目前常用的总RNA提取方法主要分为两类，一类是基于核酸柱纯化技术的试剂盒，一类是经典的溶剂提取法，以Trizol®为代表。

柱纯化法的单价较高，但是提取过程相对简单，通常无需额外准备有害的溶剂，无需低温离心机，新手易操作，所得RNA的质量非常高，但是样品间的稳定性稍差，尤其是价格低的试剂盒，比较容易出现吸附柱之间的效率差异甚至出现坏柱子，对非常珍贵的样品来说有一定的风险。

溶剂提取法试剂非常便宜，但是提取过程稍稍复杂一些，对移液的要求较高，需要低温离心机，需要使用有害的氯仿等溶剂（Trizol试剂本身就是十分有害的），优点是样品间的一致性很高，并且一份植物材料可以同步提取基因组DNA和总蛋白，一箭三雕。

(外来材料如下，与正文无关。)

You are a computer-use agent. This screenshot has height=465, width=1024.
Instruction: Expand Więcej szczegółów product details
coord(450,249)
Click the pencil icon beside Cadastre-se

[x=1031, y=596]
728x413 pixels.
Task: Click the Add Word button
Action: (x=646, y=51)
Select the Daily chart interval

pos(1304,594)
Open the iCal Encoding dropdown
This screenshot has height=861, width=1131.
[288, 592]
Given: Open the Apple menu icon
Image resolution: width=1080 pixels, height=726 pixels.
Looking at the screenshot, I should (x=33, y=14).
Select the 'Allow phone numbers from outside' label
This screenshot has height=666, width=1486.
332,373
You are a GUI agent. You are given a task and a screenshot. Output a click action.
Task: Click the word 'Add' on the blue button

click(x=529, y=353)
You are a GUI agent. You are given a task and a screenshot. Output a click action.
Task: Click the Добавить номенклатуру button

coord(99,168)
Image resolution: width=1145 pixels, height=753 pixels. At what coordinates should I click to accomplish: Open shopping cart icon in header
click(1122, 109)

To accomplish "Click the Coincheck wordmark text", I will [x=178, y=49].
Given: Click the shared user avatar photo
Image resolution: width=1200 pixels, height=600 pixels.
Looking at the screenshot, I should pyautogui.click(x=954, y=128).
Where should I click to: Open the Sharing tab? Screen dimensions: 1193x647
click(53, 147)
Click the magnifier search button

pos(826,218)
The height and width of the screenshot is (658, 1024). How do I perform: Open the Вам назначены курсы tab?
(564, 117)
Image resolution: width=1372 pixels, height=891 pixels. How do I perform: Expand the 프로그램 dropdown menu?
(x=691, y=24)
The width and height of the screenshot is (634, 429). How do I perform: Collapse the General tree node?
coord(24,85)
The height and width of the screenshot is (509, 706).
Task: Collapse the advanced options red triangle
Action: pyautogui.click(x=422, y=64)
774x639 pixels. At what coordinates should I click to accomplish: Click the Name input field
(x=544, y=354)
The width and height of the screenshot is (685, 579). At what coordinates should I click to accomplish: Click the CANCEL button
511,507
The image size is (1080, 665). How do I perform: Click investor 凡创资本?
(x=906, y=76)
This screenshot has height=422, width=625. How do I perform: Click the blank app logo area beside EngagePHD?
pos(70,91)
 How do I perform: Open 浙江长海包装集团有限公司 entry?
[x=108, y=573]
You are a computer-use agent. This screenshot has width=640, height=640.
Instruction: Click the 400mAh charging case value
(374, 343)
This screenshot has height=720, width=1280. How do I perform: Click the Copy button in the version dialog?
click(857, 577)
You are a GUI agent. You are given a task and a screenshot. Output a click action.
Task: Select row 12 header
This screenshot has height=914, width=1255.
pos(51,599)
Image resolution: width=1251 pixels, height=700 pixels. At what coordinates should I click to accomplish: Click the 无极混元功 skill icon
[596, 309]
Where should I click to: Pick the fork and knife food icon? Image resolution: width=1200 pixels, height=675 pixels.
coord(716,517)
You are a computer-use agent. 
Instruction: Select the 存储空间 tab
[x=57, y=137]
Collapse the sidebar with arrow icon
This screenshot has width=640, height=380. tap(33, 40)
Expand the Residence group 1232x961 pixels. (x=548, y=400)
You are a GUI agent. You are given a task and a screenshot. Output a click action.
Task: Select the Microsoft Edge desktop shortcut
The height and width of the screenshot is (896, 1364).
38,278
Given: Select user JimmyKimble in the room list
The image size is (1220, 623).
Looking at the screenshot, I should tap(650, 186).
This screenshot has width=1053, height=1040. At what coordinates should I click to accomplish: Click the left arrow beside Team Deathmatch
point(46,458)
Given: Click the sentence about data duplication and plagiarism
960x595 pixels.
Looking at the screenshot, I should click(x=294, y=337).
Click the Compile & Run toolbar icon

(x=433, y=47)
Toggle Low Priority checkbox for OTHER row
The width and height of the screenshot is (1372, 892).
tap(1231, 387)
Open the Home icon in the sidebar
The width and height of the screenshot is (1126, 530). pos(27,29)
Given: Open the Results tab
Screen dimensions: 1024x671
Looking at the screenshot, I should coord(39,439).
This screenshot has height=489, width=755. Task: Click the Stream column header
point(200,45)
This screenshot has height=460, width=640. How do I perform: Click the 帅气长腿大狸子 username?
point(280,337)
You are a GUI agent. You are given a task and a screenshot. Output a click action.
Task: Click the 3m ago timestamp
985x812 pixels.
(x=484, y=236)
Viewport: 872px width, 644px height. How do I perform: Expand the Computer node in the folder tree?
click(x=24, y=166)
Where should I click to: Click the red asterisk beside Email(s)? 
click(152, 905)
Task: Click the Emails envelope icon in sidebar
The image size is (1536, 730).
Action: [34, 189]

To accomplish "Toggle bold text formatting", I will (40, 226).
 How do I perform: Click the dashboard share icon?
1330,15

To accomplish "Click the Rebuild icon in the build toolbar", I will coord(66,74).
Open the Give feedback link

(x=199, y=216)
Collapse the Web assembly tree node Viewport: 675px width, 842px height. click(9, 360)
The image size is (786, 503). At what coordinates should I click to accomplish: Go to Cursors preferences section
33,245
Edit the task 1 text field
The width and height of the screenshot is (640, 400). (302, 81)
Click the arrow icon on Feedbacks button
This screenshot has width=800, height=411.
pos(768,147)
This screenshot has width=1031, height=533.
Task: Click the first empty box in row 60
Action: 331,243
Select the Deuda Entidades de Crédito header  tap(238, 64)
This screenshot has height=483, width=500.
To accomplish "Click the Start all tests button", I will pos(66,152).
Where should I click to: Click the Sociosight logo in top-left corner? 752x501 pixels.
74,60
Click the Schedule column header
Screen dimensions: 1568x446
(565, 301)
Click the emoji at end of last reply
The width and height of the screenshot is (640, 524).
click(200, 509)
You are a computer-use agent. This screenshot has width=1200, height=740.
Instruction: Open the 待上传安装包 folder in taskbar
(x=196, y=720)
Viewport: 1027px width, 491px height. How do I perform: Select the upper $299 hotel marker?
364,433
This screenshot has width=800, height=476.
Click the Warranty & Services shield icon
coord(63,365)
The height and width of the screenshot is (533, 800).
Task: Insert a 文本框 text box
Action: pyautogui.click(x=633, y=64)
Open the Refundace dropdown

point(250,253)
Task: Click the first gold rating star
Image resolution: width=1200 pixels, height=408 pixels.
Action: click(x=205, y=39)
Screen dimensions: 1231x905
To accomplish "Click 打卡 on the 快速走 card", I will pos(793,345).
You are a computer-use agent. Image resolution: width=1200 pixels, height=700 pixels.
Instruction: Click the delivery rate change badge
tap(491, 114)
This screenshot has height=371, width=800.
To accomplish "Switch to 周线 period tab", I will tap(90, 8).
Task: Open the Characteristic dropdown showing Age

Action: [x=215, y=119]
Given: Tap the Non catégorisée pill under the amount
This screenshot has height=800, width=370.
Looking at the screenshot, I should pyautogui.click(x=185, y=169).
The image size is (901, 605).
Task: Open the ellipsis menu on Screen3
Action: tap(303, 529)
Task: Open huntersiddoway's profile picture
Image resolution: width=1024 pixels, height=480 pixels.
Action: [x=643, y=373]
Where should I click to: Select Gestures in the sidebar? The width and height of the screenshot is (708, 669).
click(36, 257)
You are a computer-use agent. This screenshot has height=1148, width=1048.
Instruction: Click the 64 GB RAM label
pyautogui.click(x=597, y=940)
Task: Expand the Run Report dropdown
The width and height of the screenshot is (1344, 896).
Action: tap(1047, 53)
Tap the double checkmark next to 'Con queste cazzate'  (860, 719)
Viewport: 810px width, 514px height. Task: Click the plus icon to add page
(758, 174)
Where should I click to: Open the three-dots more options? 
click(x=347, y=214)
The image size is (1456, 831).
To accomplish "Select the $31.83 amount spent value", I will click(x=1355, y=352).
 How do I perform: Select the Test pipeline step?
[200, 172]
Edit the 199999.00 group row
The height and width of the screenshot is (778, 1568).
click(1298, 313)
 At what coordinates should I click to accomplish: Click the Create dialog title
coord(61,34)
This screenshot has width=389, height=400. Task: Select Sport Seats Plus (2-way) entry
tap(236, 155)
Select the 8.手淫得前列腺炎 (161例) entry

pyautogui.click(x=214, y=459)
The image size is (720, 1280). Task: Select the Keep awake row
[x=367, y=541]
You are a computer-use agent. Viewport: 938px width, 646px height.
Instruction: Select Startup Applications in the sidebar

柱纯化法和溶剂法最大的区别是对小RNA的提取效率不同。除非特别强调，一般的柱纯化试剂盒对小RNA的提取效率远远低于长片段RNA，因此普通柱纯化试剂盒通常只适合蛋白表达基因的分析（100 nt以上），不适合miRNA、snRNA、4.5S rRNA、5S rRNA等小RNA分析，但是沉淀法可以有效的提取小片段RNA，适用于所有长度RNA的分析。根据实验室的经费和仪器情况，固定选择一种提取方法并坚持使用，两种方法交替使用有可能对qRT-PCR的结果造成一定的波动。

（12） 采样时的注意点

RNA极易受到RNA酶的降解，基因表达对各种环境因素的变化高度敏感。基于以上这两点，采样时必须要快速、低温，样品间尽量保持操作一致，特别是对于需要转录组测序的样品，需要格外注意。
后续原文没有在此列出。